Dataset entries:
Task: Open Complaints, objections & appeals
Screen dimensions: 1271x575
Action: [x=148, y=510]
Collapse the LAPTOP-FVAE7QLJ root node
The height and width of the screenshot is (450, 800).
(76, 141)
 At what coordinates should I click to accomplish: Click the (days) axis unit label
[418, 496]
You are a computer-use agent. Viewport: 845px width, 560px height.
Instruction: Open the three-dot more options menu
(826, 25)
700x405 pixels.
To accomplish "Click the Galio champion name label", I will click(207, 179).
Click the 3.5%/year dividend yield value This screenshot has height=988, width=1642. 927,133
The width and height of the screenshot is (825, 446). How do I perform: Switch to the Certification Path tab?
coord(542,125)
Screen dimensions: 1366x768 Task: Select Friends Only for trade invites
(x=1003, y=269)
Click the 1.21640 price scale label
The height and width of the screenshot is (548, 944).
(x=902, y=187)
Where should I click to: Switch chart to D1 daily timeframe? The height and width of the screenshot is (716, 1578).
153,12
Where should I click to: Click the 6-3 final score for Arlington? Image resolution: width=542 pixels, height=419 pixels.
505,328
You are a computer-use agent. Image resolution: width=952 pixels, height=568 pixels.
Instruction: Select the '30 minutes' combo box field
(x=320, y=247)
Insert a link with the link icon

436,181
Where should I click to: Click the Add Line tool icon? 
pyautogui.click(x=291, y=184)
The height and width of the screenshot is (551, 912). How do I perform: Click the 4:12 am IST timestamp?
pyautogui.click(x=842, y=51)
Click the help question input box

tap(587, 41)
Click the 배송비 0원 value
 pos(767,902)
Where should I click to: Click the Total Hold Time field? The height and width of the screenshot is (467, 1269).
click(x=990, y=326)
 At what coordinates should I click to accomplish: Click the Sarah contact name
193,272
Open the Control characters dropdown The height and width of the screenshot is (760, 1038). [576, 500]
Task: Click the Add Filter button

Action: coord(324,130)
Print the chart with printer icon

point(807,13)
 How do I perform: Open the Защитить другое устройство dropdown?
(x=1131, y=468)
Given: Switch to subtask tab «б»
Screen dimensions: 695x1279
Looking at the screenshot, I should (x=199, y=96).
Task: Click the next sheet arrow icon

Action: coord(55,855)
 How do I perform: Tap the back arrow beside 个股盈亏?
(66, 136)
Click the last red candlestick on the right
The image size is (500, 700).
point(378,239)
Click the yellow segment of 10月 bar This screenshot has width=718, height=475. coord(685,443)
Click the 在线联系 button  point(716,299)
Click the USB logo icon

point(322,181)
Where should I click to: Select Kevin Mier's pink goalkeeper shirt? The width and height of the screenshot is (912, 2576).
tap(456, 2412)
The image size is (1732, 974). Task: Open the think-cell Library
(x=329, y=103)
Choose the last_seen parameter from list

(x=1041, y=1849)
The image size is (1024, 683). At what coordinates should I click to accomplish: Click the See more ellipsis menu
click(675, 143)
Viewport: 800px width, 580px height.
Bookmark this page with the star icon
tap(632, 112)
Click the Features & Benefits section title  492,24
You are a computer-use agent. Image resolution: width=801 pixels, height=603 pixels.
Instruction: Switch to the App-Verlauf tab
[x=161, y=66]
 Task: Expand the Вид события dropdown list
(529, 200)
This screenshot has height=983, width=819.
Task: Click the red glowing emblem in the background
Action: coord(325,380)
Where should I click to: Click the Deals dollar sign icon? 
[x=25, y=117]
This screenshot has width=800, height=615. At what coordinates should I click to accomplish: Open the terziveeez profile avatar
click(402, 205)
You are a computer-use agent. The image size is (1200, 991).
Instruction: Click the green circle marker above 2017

Task goal:
Repeat each record above precisely as written.

Answer box:
Task: Open Complaints, objections & appeals
Screen dimensions: 1271x575
Action: [x=148, y=510]
Collapse the LAPTOP-FVAE7QLJ root node
The height and width of the screenshot is (450, 800).
(76, 141)
 At what coordinates should I click to accomplish: Click the (days) axis unit label
[418, 496]
You are a computer-use agent. Viewport: 845px width, 560px height.
Instruction: Open the three-dot more options menu
(826, 25)
700x405 pixels.
To accomplish "Click the Galio champion name label", I will click(207, 179).
Click the 3.5%/year dividend yield value This screenshot has height=988, width=1642. 927,133
The width and height of the screenshot is (825, 446). How do I perform: Switch to the Certification Path tab?
coord(542,125)
Screen dimensions: 1366x768 Task: Select Friends Only for trade invites
(x=1003, y=269)
Click the 1.21640 price scale label
The height and width of the screenshot is (548, 944).
(x=902, y=187)
Where should I click to: Switch chart to D1 daily timeframe? The height and width of the screenshot is (716, 1578).
153,12
Where should I click to: Click the 6-3 final score for Arlington? Image resolution: width=542 pixels, height=419 pixels.
505,328
You are a computer-use agent. Image resolution: width=952 pixels, height=568 pixels.
Instruction: Select the '30 minutes' combo box field
(x=320, y=247)
Insert a link with the link icon

436,181
Where should I click to: Click the Add Line tool icon? 
pyautogui.click(x=291, y=184)
The height and width of the screenshot is (551, 912). How do I perform: Click the 4:12 am IST timestamp?
pyautogui.click(x=842, y=51)
Click the help question input box

tap(587, 41)
Click the 배송비 0원 value
 pos(767,902)
Where should I click to: Click the Total Hold Time field? The height and width of the screenshot is (467, 1269).
click(x=990, y=326)
 At what coordinates should I click to accomplish: Click the Sarah contact name
193,272
Open the Control characters dropdown The height and width of the screenshot is (760, 1038). [576, 500]
Task: Click the Add Filter button

Action: coord(324,130)
Print the chart with printer icon

point(807,13)
 How do I perform: Open the Защитить другое устройство dropdown?
(x=1131, y=468)
Given: Switch to subtask tab «б»
Screen dimensions: 695x1279
Looking at the screenshot, I should (x=199, y=96).
Task: Click the next sheet arrow icon

Action: coord(55,855)
 How do I perform: Tap the back arrow beside 个股盈亏?
(66, 136)
Click the last red candlestick on the right
The image size is (500, 700).
point(378,239)
Click the yellow segment of 10月 bar This screenshot has width=718, height=475. coord(685,443)
Click the 在线联系 button  point(716,299)
Click the USB logo icon

point(322,181)
Where should I click to: Select Kevin Mier's pink goalkeeper shirt? The width and height of the screenshot is (912, 2576).
tap(456, 2412)
The image size is (1732, 974). Task: Open the think-cell Library
(x=329, y=103)
Choose the last_seen parameter from list

(x=1041, y=1849)
The image size is (1024, 683). At what coordinates should I click to accomplish: Click the See more ellipsis menu
click(675, 143)
Viewport: 800px width, 580px height.
Bookmark this page with the star icon
tap(632, 112)
Click the Features & Benefits section title  492,24
You are a computer-use agent. Image resolution: width=801 pixels, height=603 pixels.
Instruction: Switch to the App-Verlauf tab
[x=161, y=66]
 Task: Expand the Вид события dropdown list
(529, 200)
This screenshot has height=983, width=819.
Task: Click the red glowing emblem in the background
Action: coord(325,380)
Where should I click to: Click the Deals dollar sign icon? 
[x=25, y=117]
This screenshot has width=800, height=615. At what coordinates should I click to accomplish: Open the terziveeez profile avatar
click(402, 205)
You are a computer-use agent. The image size is (1200, 991).
Instruction: Click the green circle marker above 2017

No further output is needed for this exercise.